RECORDS SUPPLIED -
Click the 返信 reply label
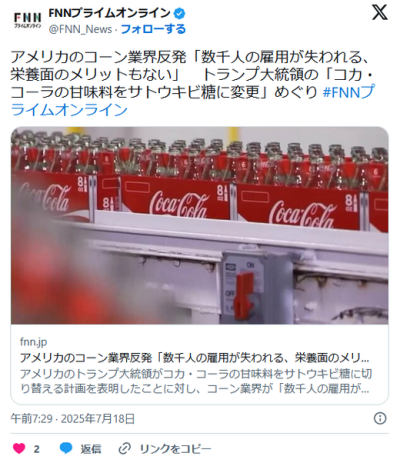400x463 pixels. (91, 449)
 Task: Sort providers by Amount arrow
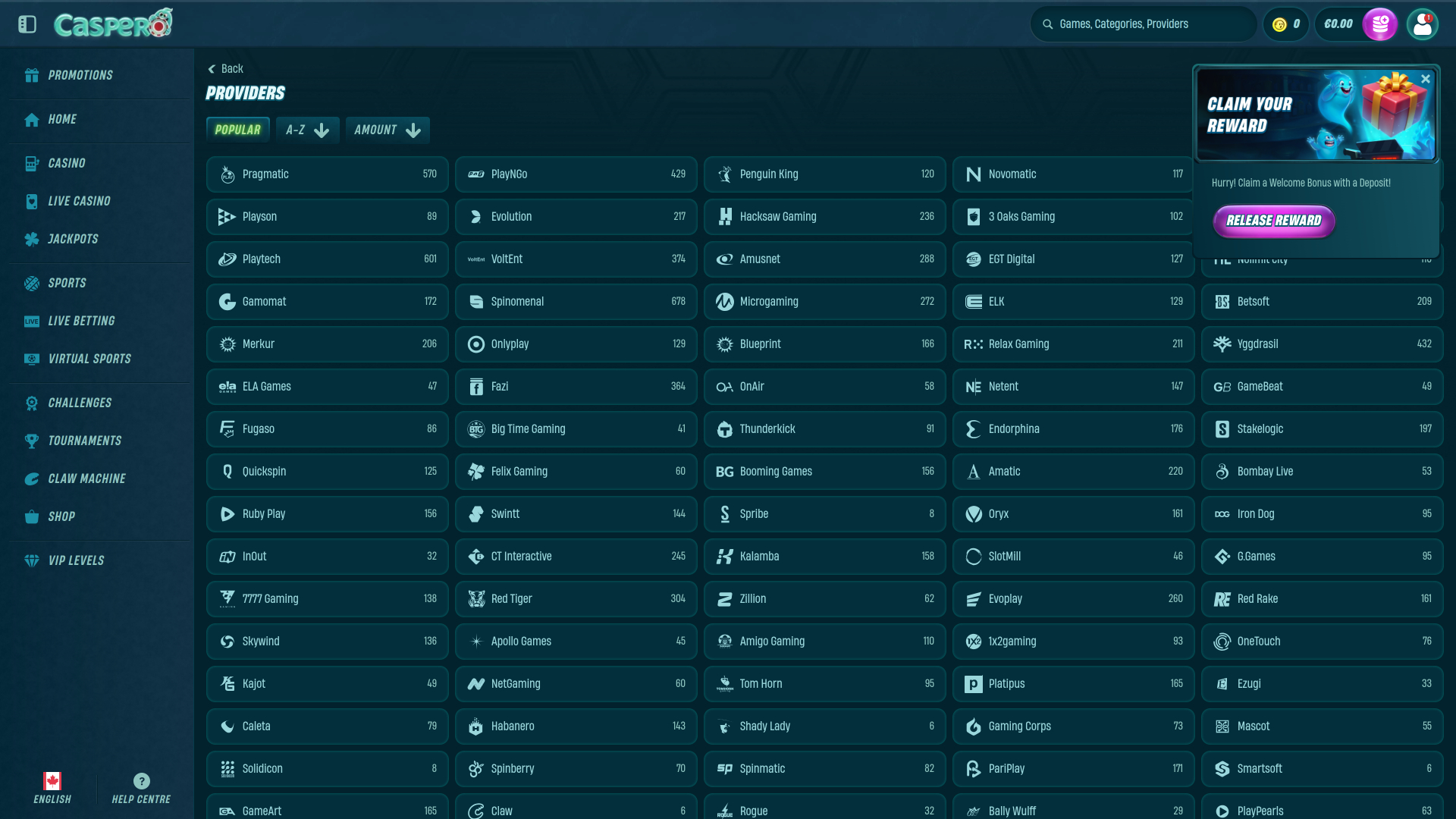pyautogui.click(x=413, y=130)
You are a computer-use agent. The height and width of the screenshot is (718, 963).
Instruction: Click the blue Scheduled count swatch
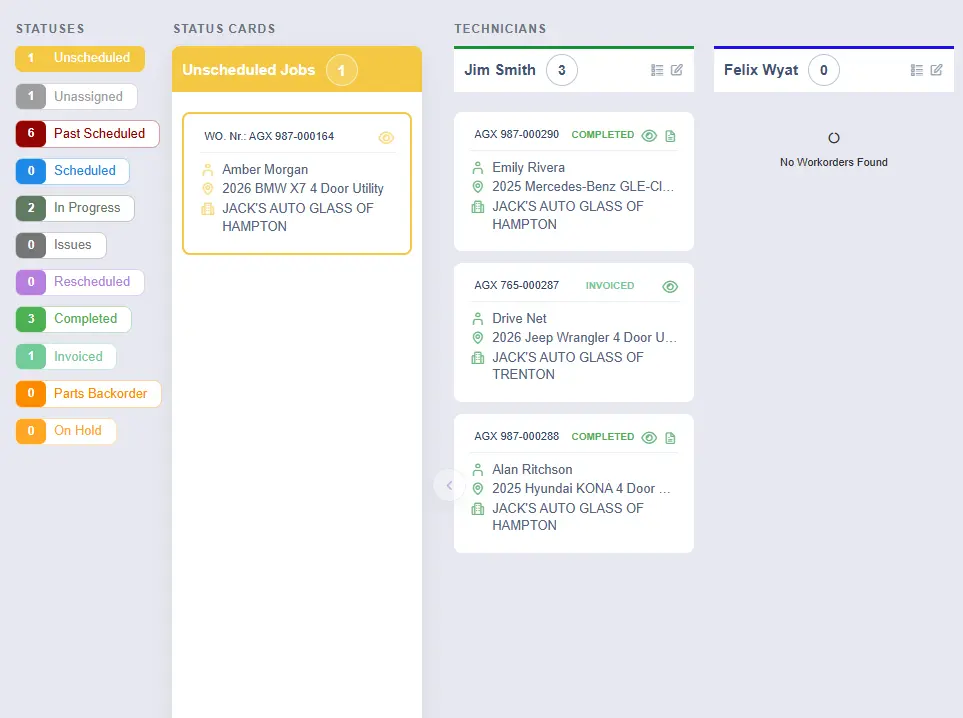[31, 171]
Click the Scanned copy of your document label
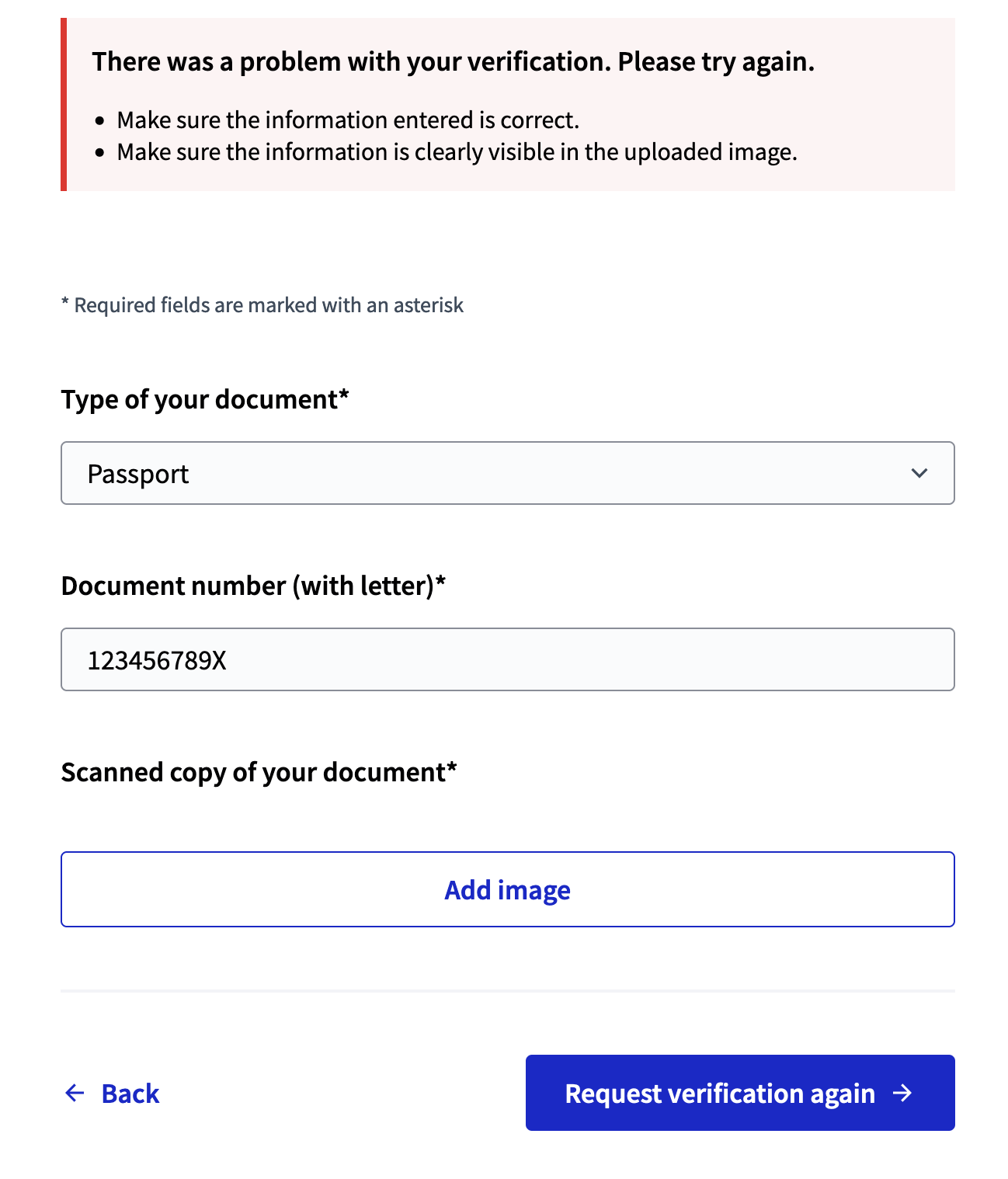The image size is (1008, 1179). (x=259, y=772)
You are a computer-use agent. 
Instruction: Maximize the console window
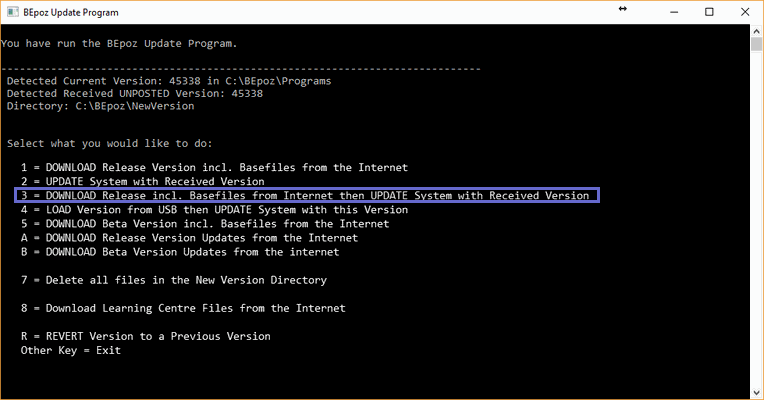(709, 12)
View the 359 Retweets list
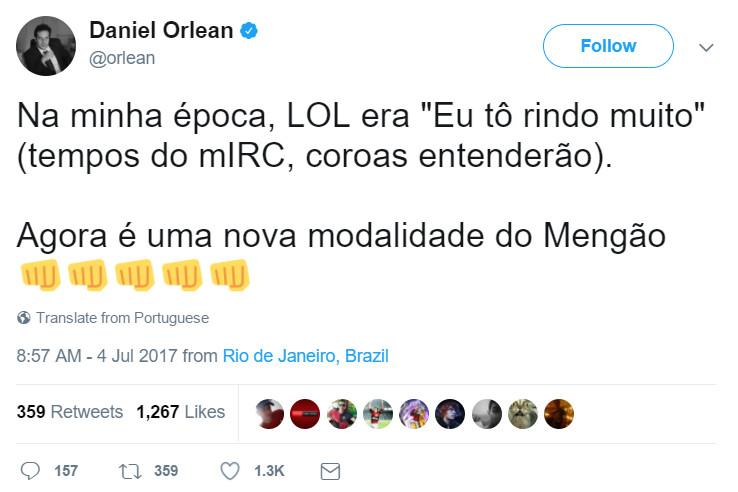738x492 pixels. 70,412
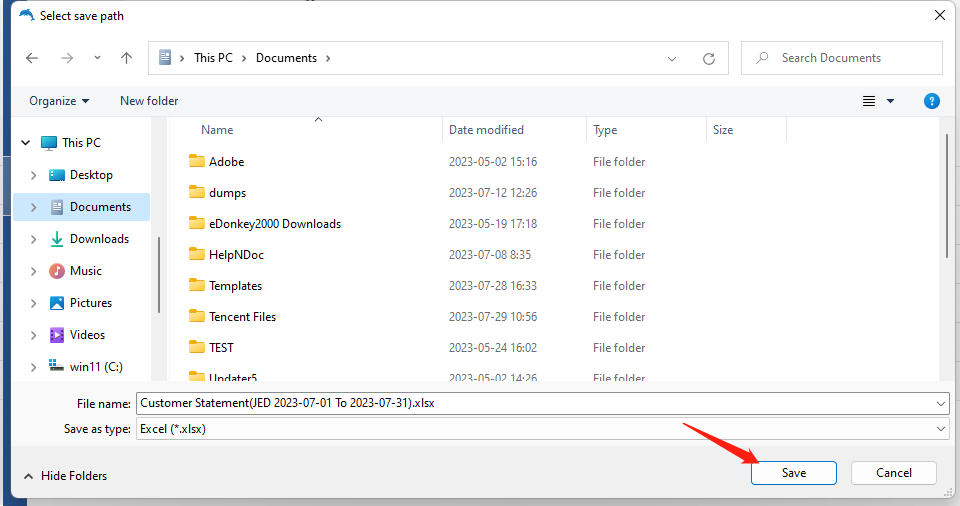
Task: Open Downloads in the sidebar
Action: (x=99, y=239)
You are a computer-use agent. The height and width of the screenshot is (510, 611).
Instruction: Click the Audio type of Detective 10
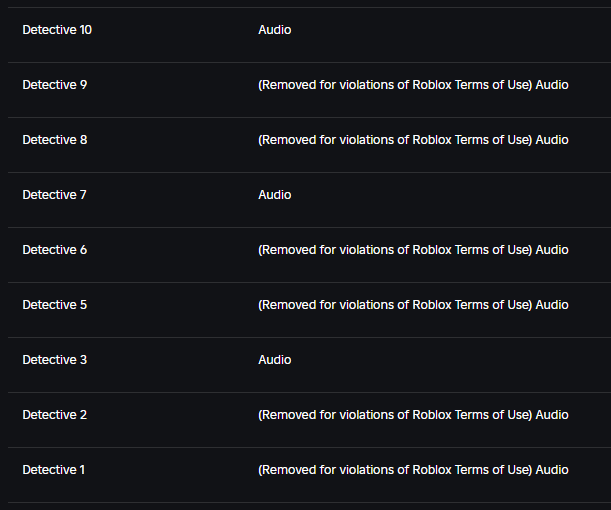275,30
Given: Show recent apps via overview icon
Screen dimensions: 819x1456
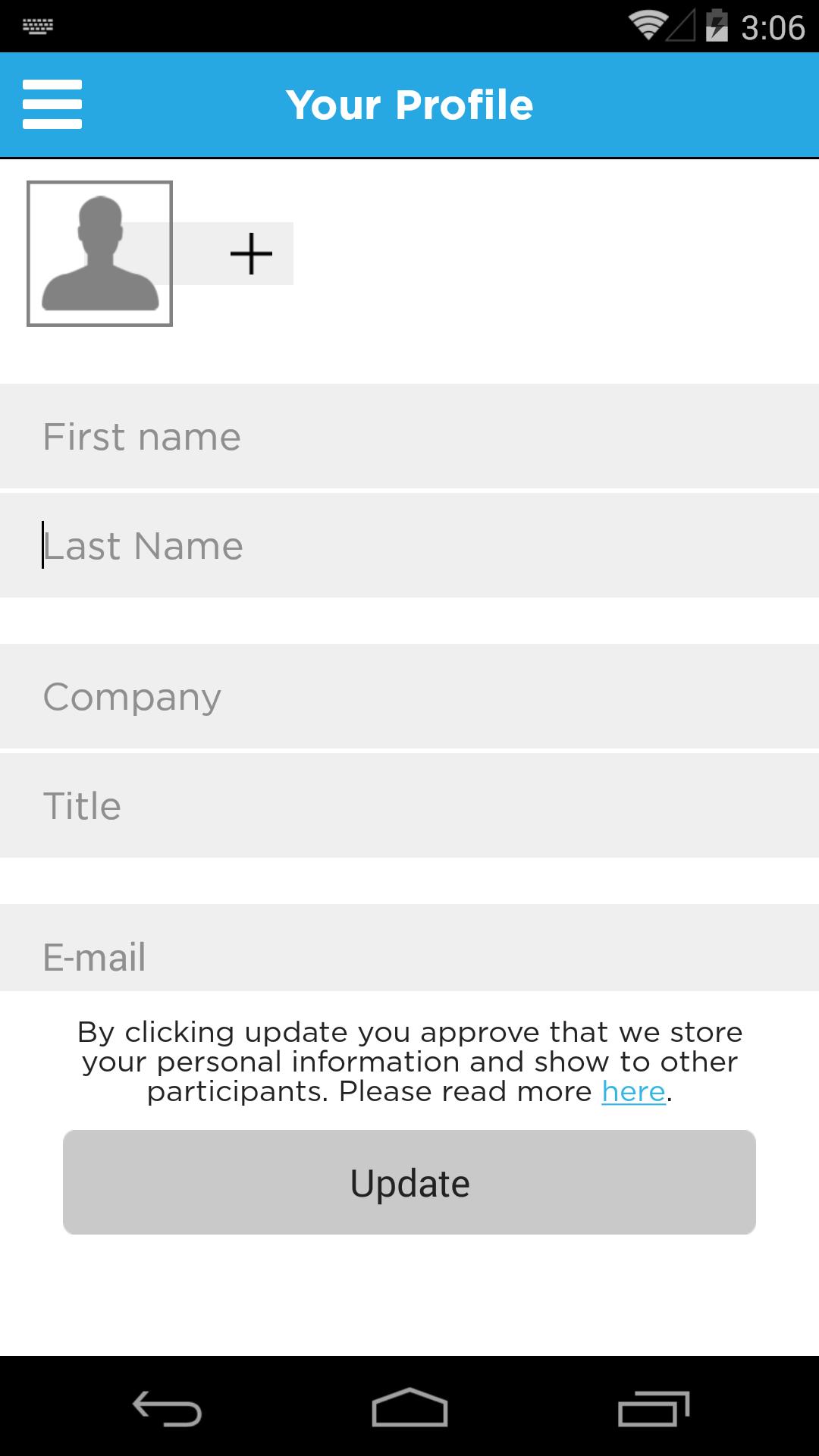Looking at the screenshot, I should coord(653,1408).
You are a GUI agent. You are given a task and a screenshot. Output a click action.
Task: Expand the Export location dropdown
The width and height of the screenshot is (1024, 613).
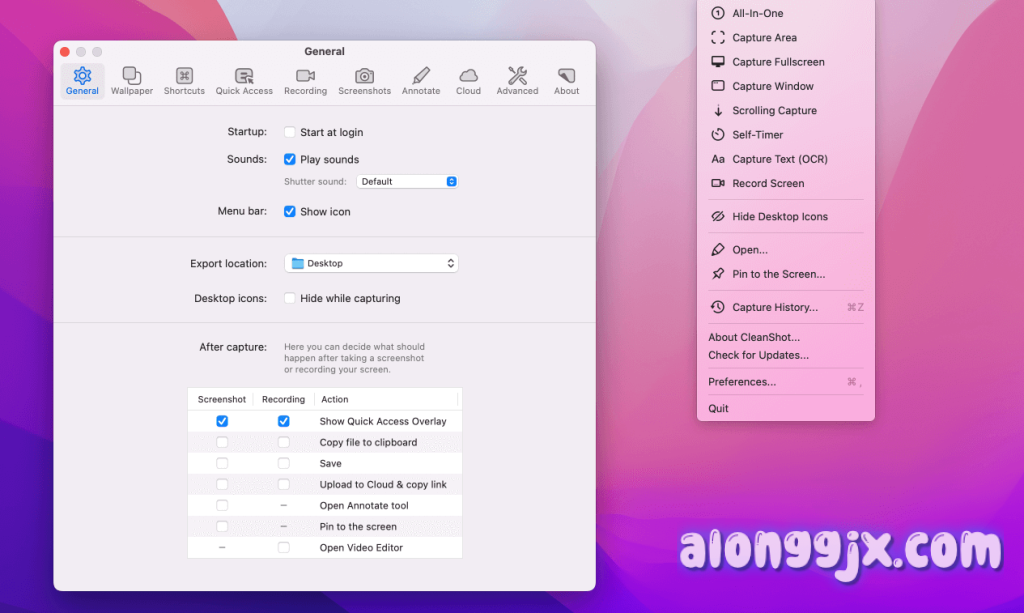371,264
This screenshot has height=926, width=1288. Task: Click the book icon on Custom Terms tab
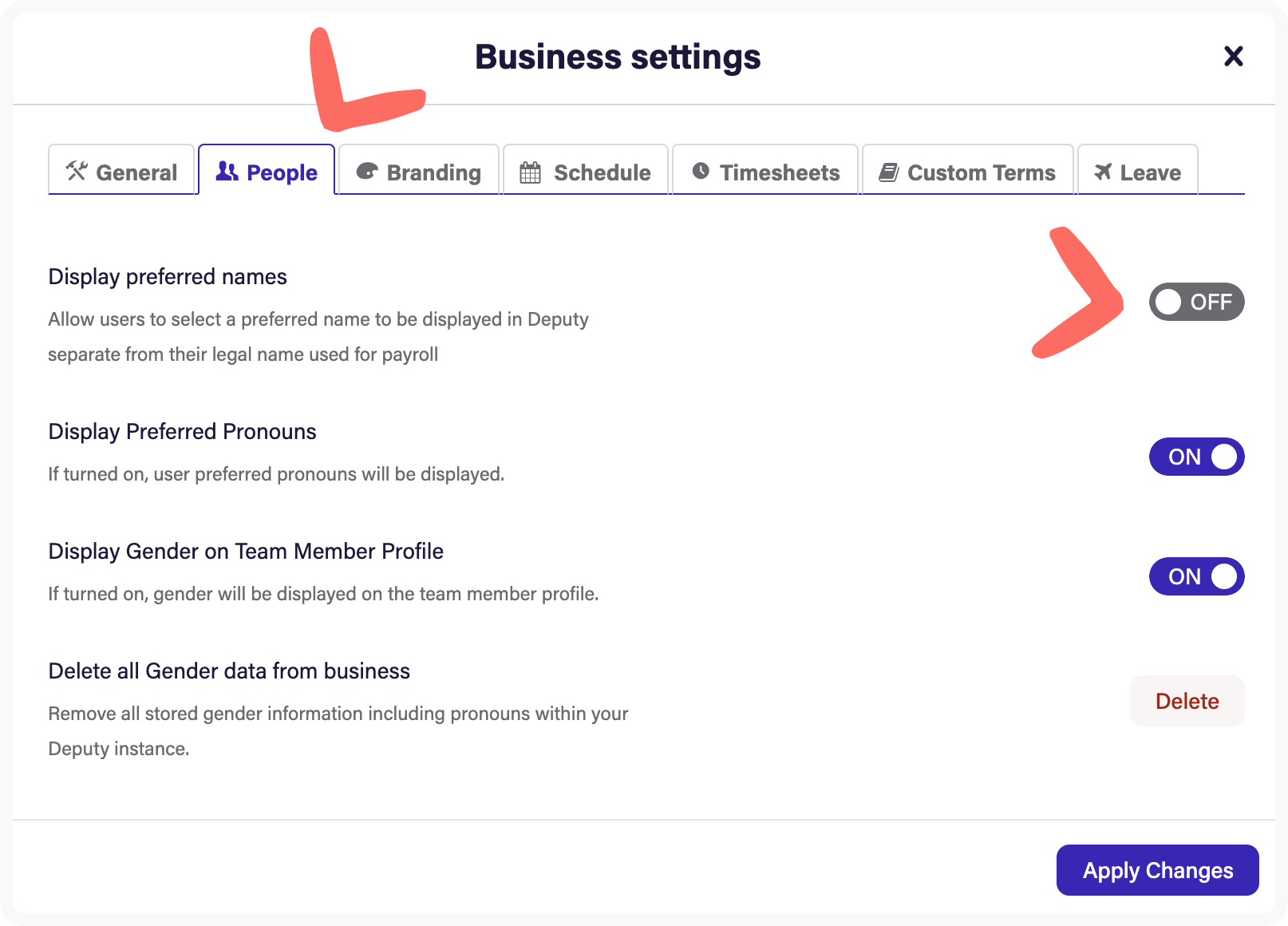889,172
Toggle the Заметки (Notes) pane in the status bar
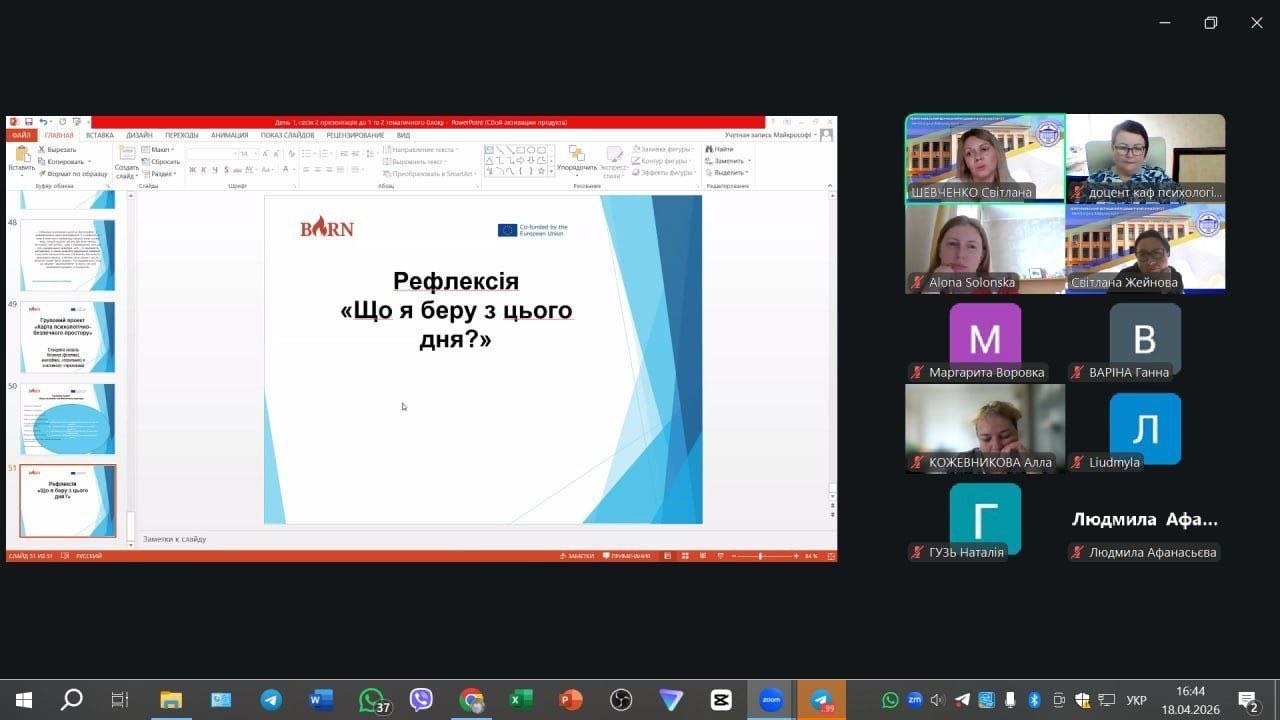This screenshot has width=1280, height=720. pyautogui.click(x=577, y=556)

WRITTEN TASK - Copy out all of the records above word for word, without the pictures.

COMPLETED TASK -
Click the 返信 reply label
400x463 pixels. (91, 449)
 Task: Sort providers by Amount arrow
pyautogui.click(x=413, y=130)
You are a computer-use agent. The height and width of the screenshot is (718, 963).
Instruction: Click the blue Scheduled count swatch
[31, 171]
Click the Scanned copy of your document label
The image size is (1008, 1179). (x=259, y=772)
You are a computer-use agent. 
Instruction: Maximize the console window
(709, 12)
View the 359 Retweets list
738x492 pixels. 70,412
Task: Open Downloads in the sidebar
Action: (x=99, y=239)
You are a computer-use agent. The height and width of the screenshot is (510, 611).
Instruction: Click the Audio type of Detective 10
275,30
Given: Show recent apps via overview icon
Screen dimensions: 819x1456
Looking at the screenshot, I should coord(653,1408).
You are a GUI agent. You are given a task and a screenshot. Output a click action.
Task: Expand the Export location dropdown
The width and height of the screenshot is (1024, 613).
371,264
This screenshot has height=926, width=1288. Task: Click the book icon on Custom Terms tab
889,172
Toggle the Заметки (Notes) pane in the status bar
This screenshot has width=1280, height=720. pyautogui.click(x=577, y=556)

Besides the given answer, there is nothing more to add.